Page 59 of Hunted

I know desperation when I hear it.

My powers don’t work, and I gave myself a nosebleed trying to spark something, but I don’t need my powers to tell this man—whoever he is—is desperate for help.

I hurry back outside.

Mack has the man by the throat when I step out. “Mack, it’s okay, let him go.”

“Aerin…”

“No, it’s okay,” I interrupt, taking another step outside. I wasn’t expecting Mack to have him by the throat. With everything that’s been happening lately, he has every reason to be on edge. “He could have hurt me if he wanted to, but hedidn’t. I don’t know if we can trust him yet, but I think we should listen to him and see what he wants,” I plead.

When Mack looks at my nose, I try not to think about how much blood I’ve smeared over my face. We’re going to need to have a conversation about that soon. But after.

“It wasn’t him,” I tell him. “This is something else. We’ll talk about it after, but this wasn’t his fault,” I repeat.

This, I think, is the blood that marks the end of my powers.

Maybe even forever.

Mack’s hand tightens around the unknown shifter’s throat as Bennett stands close by. I hold my breath as Mack stares at the stranger, and I hope I’m not about to watch a desperate man die.

20

MACK

After an awkward and tense round of introductions in the backyard, there was a long pause which no one wanted to fill. We’ve all now settled in the den and things are still awkward.

Clary is the shifter who is currently sitting on one of my armchairs. He has shown no signs of aggression, but my wolf hasn’t stopped snarling at me for not having killed him when we had the chance.

I’d been talking with Bennett in the den while Aerin had been outside in the garden getting fresh air. I’d been half listening to Bennett because anytime Aerin is alone, I get edgy and worried.

Then she’d yelled my name. And the way she’d fallen into the house from the garden, eyes wide, blood on her face…

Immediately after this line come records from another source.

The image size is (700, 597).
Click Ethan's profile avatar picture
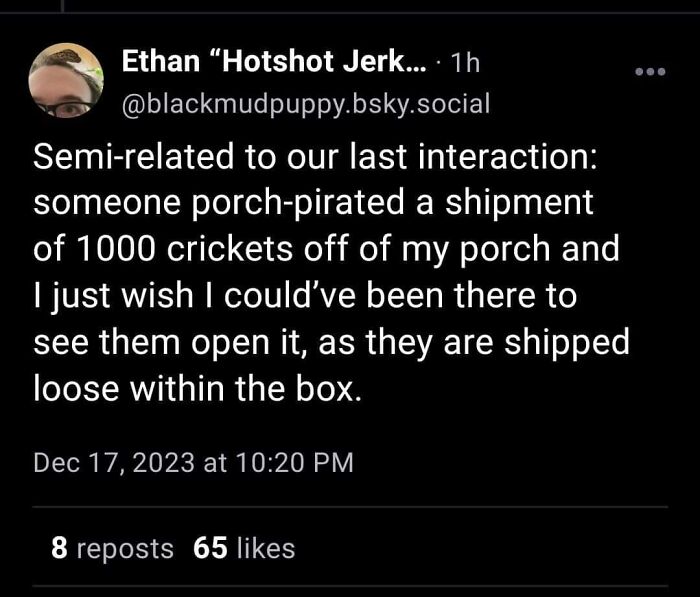click(x=66, y=80)
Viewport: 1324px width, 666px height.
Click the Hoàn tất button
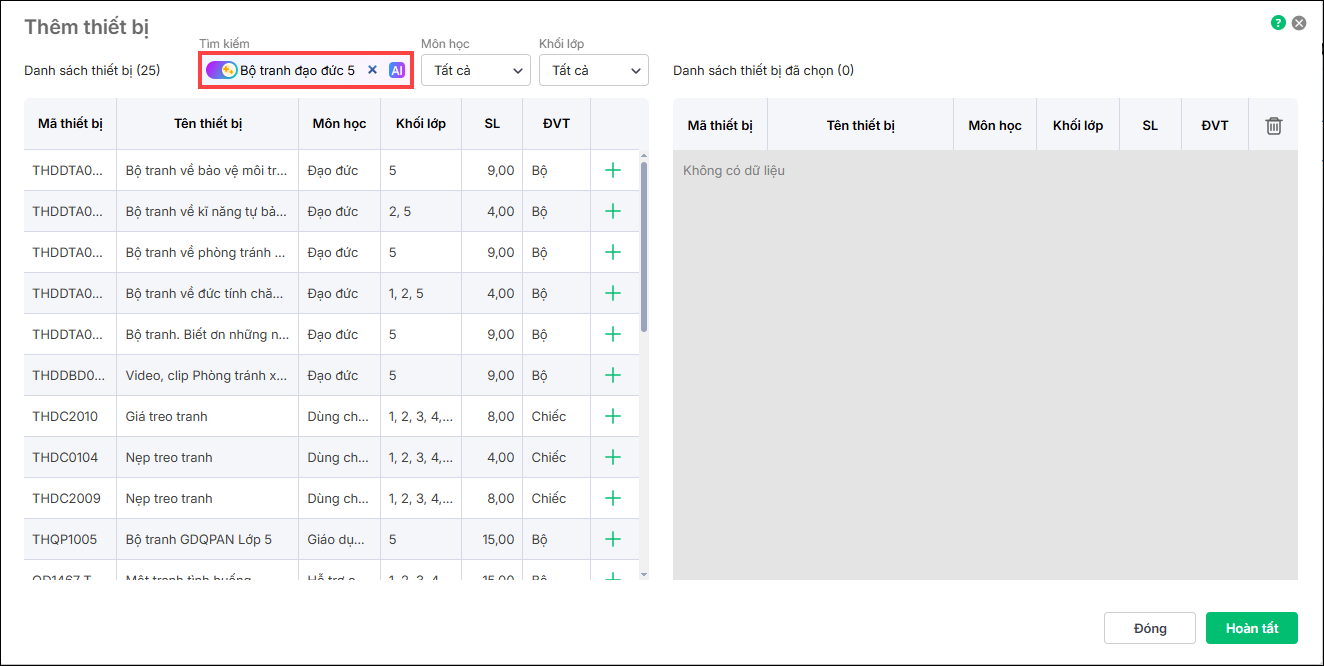tap(1251, 628)
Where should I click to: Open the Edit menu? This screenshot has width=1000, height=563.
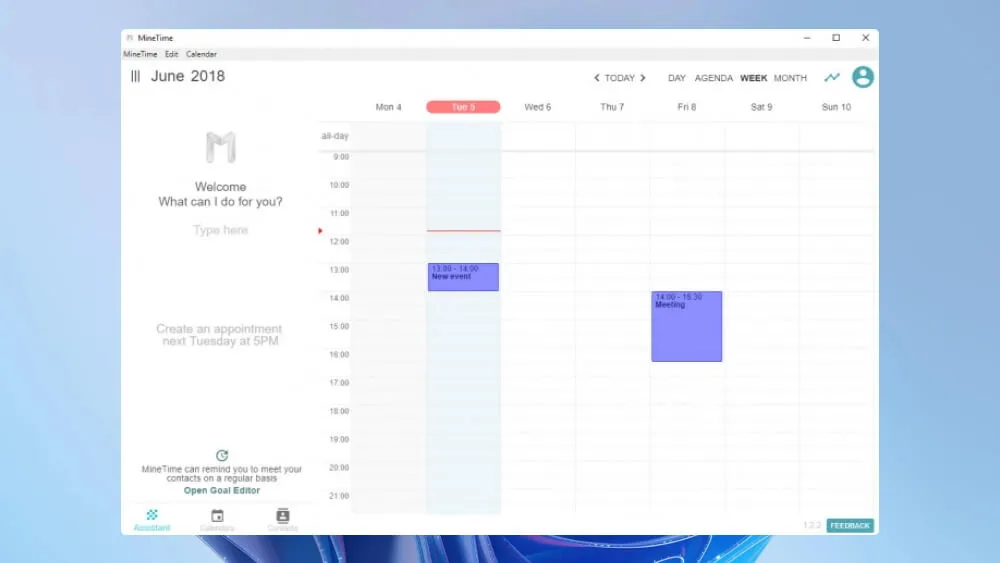click(x=172, y=54)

My heart had literally stopped.

First a shifter had turned up at the hotel trying to claim my territory. Then Aerin was yelling about a shifter in our backyard. I put the two together and thought the shifter was here to grab Aerin.

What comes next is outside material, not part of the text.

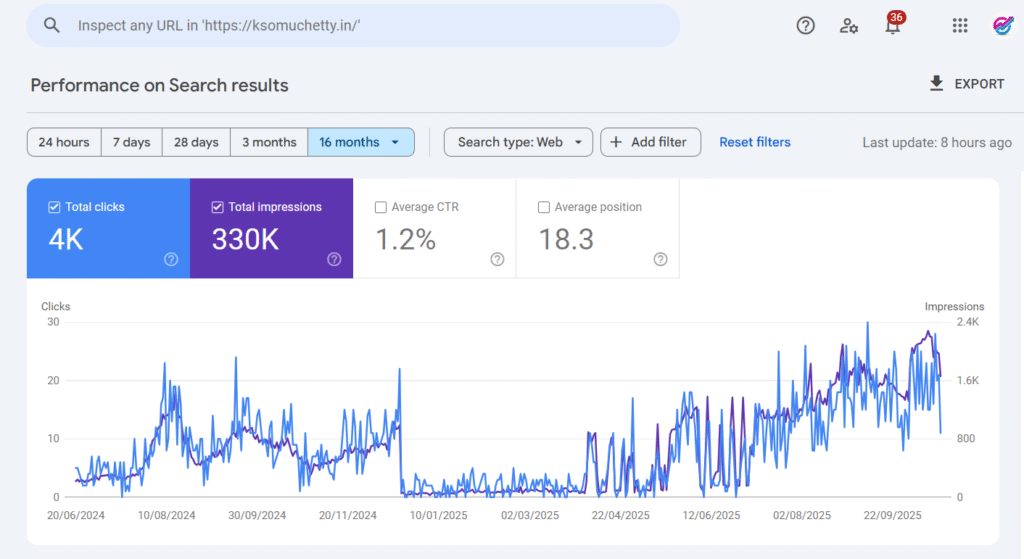
Task: Enable the Average CTR checkbox
Action: (381, 207)
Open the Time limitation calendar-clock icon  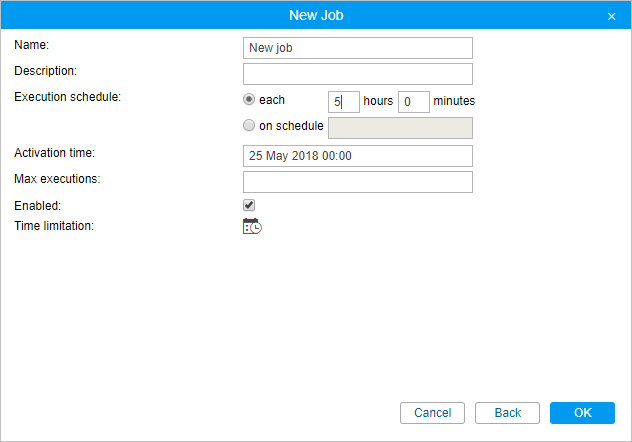pyautogui.click(x=252, y=226)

I glance at her again, just to reassure myself that she is okay.

She’s sitting on the couch, as far away from the stranger as I could put her, and she’s clutching a damp washcloth that I had Bennett get for her nose.

She gives me a reassuring smile, as if she knows I’m still worried.

“Someone took my mate,” Clary says, surprising me.

I still want him gone. Bennett is eyeing him as if waiting to have an excuse to kill him. The only reason neither of those things is happening is because Aerin wanted to talk to the guy. So we’ll talk. Then he will leave.

I eye the shifter warily. “Took her?”

My wolf settles down the slightest degree. If he has a mate, then he’s not here to grab Aerin.

The thing is, can I trust a single word he’s saying?

“I don’t understand,” Aerin says, frowning. “She’s not here.”

Clary folds his hands together as he sinks back into his seat.

I put him in his mid-twenties, and he doesn’tseemto be trouble. But if he meant well, and he was only here to talk, nothing was stopping him from knocking on the front door instead of scaring Aerin by creeping up to our house from the back.